MaPrimeRenov' permettra toujours le remboursement en "mono-geste" des "pompes à chaleur réversibles" mais d'autres types de travaux ne seront plus remboursés : il s'agira notamment, selon l'AFP, de l'installation de poêles à bois ou à granulés, de chauffe-eau et chauffages solaires (sauf en Outre-mer), de pompes à chaleur dédiées à la production d'eau chaude sanitaire, de systèmes de ventilation, ainsi que les travaux d'isolation des toits, des combles et le changement des fenêtres.
L'ensemble de ces travaux seront toujours subventionnés dès lors qu'ils seront compris dans un plan de rénovation globale : "L'idée c'est de dire que quand on fait des travaux dans un logement, on rénove de fond en comble", a précisé ce lundi Vincent Jeanbrun. Face à un coût qui risque d'être élevé, le ministre souhaite proposer à terme un "parcours de rénovation qui permettrait de phaser", c'est-à-dire de ne pas "tout faire la première année" afin d'"étaler le paiement".
"Le but c'est qu'à la fin, le logement ne soit plus une passoire thermique, plus une bouilloire thermique", a ajouté Vincent Jeanbrun. Le ministre veut donc "impérativement" changer les critères permettant d'accéder aux aides publiques. "Il est essentiel que le confort d'été soit mis au même niveau que le confort d'hiver", a-t-il affirmé, précisant que les travaux devront prendre en compte les deux dimensions. Vincent Jeanbrun explique qu'il intégrera ce changement "dans le règlement de l'agence qui gère MaPrimeRenov'".
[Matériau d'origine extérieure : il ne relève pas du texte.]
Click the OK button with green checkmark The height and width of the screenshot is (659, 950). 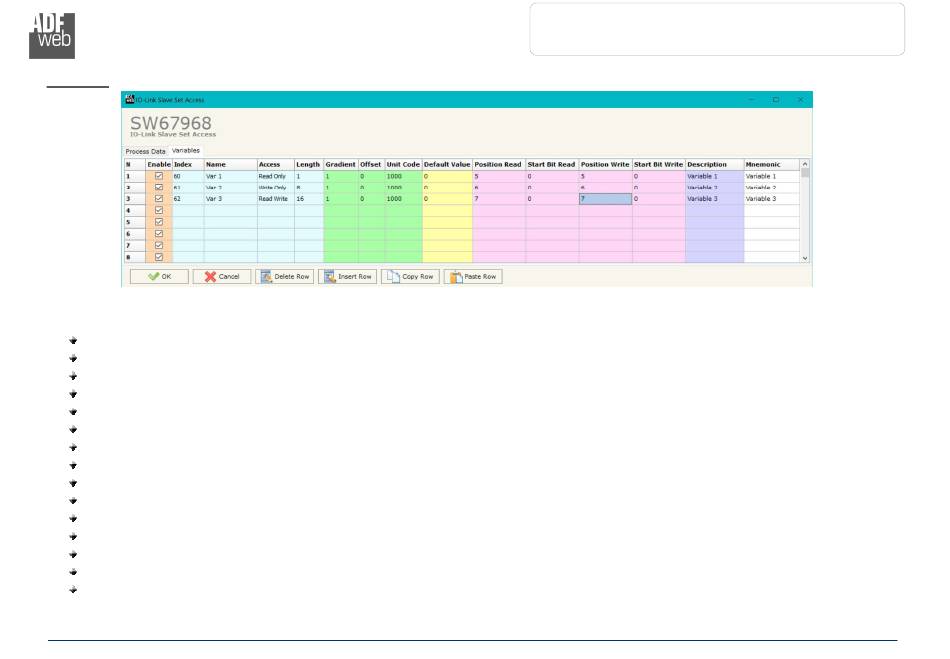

Le ministre du Logement n'est en revanche pas favorable à une réduction des loyers pour les logements qui sont des bouilloires thermiques : "Ce qui m'intéresse, c'est qu'on soit dans le positif, c'est-à-dire qu'on donne envie aux propriétaires de rénover les logements", a expliqué Vincent Jeanbrun. Le ministre ne souhaite pas non plus obliger les propriétaires à fournir des climatisations à leurs locataires : "On ne peut pas demander aux propriétaires d'installer la climatisation dans le cadre d'une canicule exceptionnelle."
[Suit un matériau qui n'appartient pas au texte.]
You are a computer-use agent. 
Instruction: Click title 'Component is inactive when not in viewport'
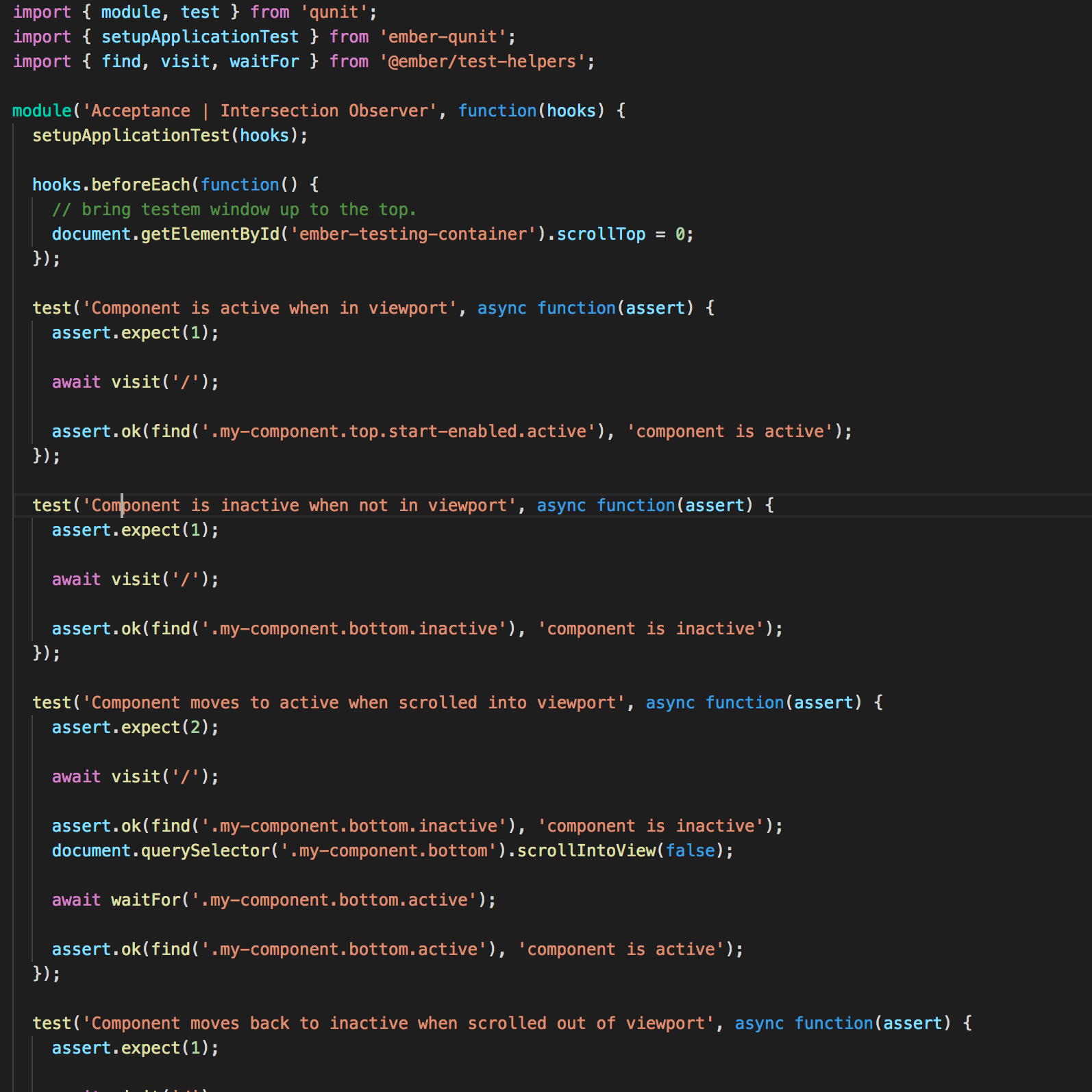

Par ailleurs, la future loi "visant la relance et la décentralisation du logement", dont l'examen doit débuter en juillet au Sénat, prévoit de remettre en location les 700 000 logements dont le diagnostic de performance énergétique est classé F et G : cette location sera permise si le propriétaire s'engage à faire des travaux via la signature d'un contrat avec une entreprise attestant d'un projet de rénovation et le versement d'un acompte. "Le sujet n'est pas de les remettre à la location pour les remettre à la location, c'est [de savoir] comment on fait en sorte que réellement ils soient rénovés", a commenté Vincent Jeanbrun, qui défend une mesure qui permettra selon lui de réduire la tension sur l'accès au logement.